What the exercise asks:
Starting with the line that holds "This screenshot has height=840, width=1439." and stopping after the line that holds "the Papago translate", repeat the lines below word for word, without the pictures.

Extracted information:
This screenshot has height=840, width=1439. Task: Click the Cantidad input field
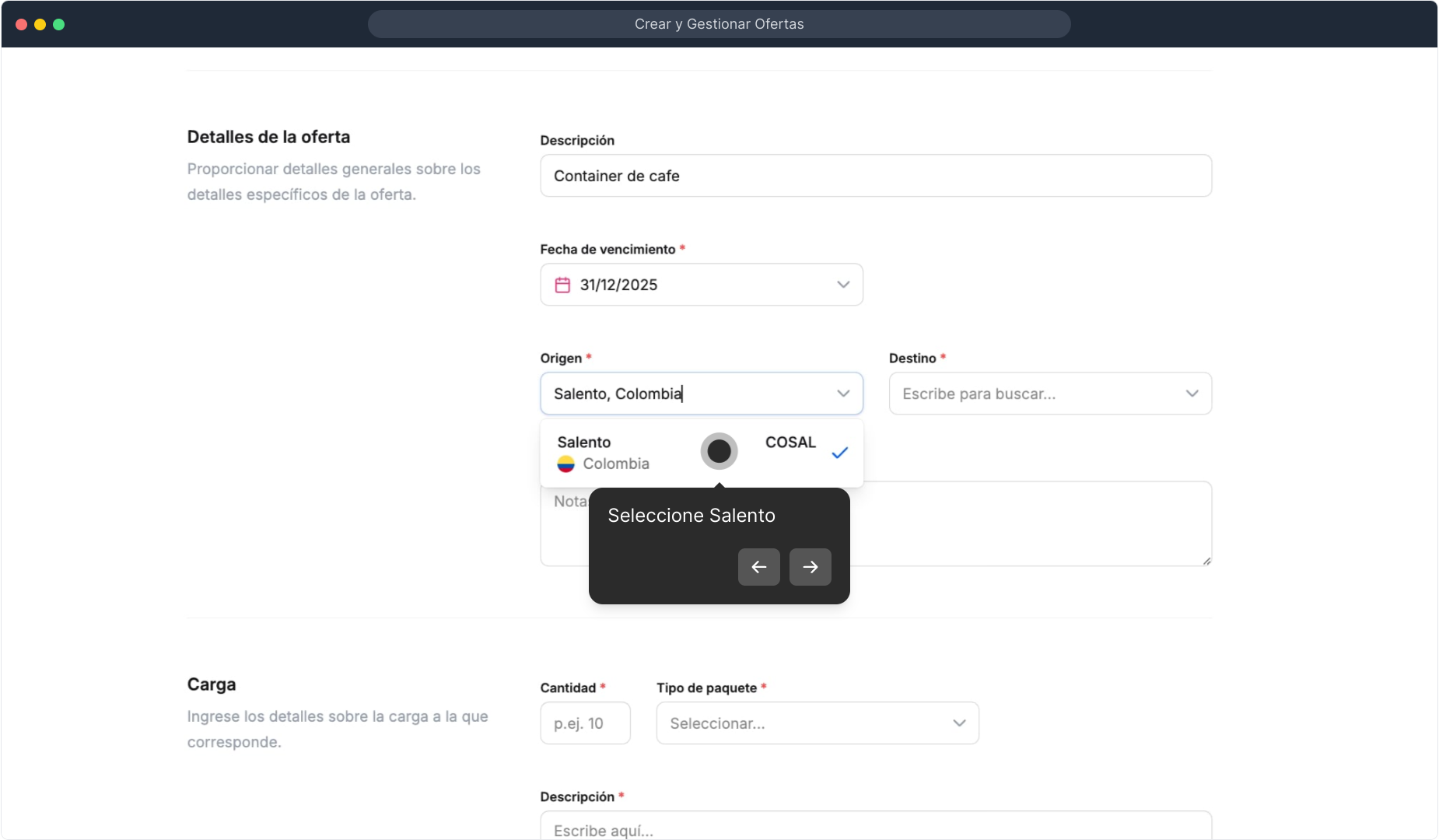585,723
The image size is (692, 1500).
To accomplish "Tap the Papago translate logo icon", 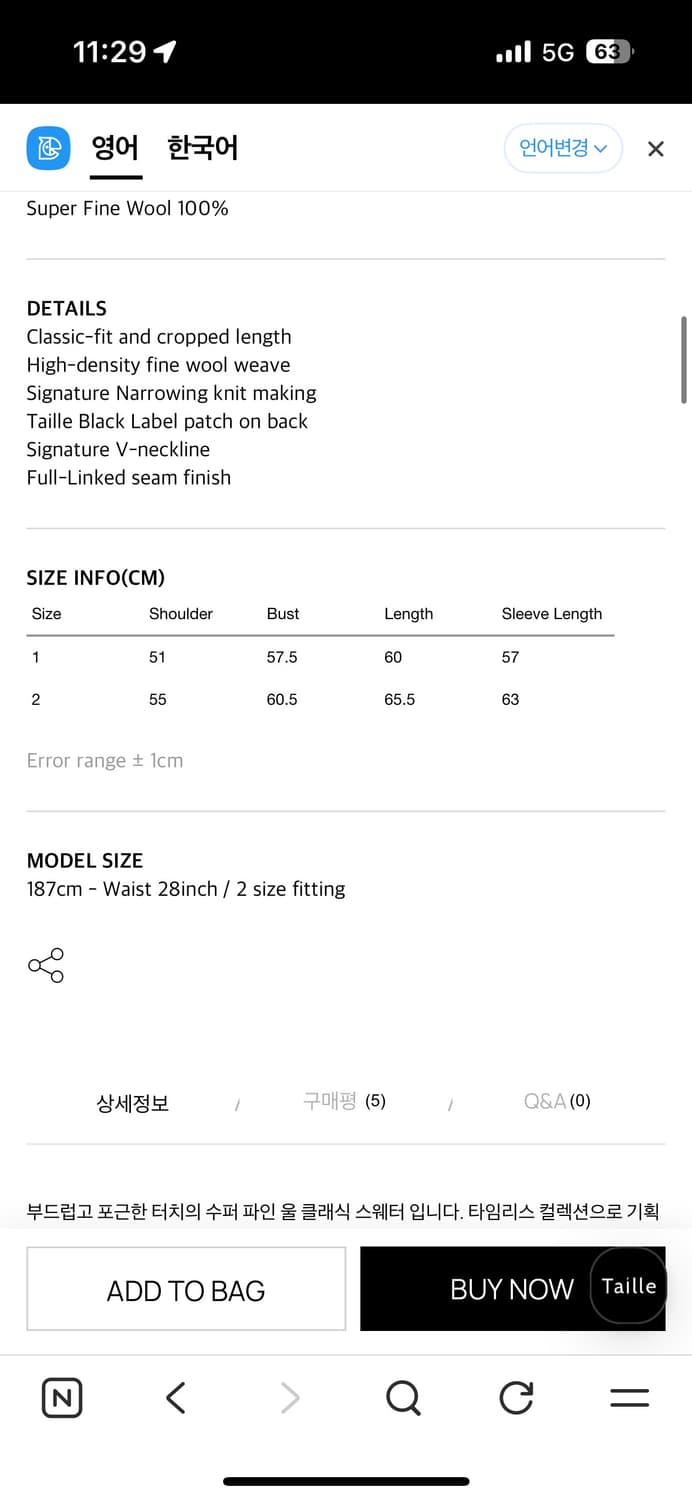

...

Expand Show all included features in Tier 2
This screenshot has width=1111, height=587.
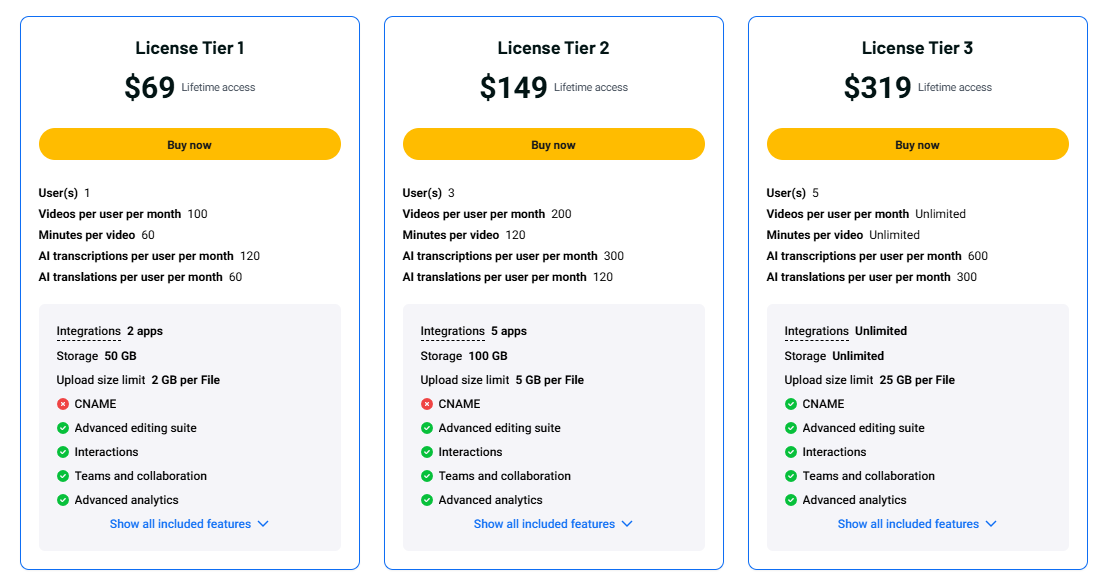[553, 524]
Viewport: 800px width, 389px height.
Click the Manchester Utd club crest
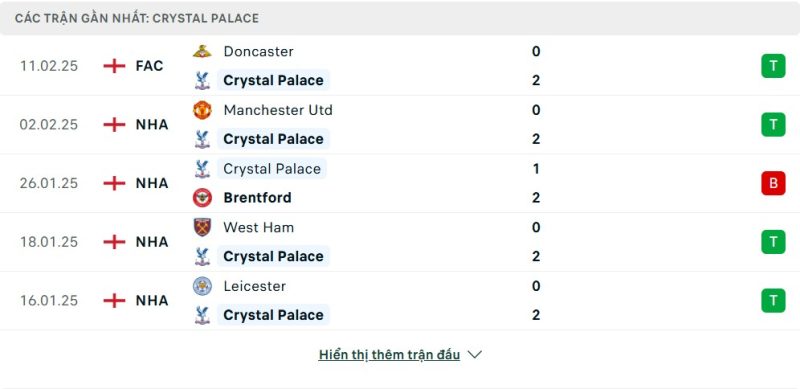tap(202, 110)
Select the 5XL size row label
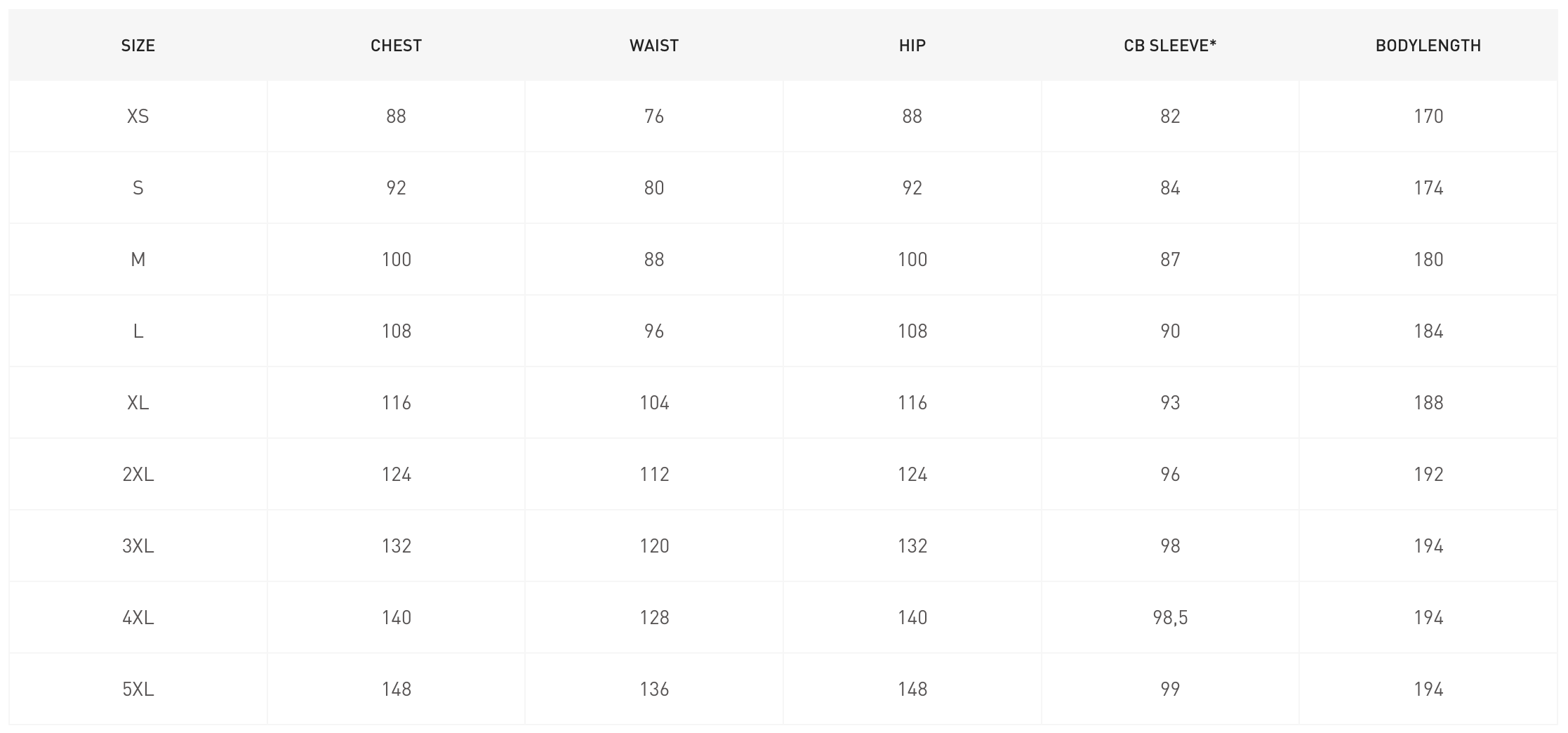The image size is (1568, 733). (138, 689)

Result of the exercise:
This screenshot has height=840, width=1439. Task: Click the Cantidad input field
585,723
The image size is (692, 1500).
To accomplish "Tap the Papago translate logo icon", 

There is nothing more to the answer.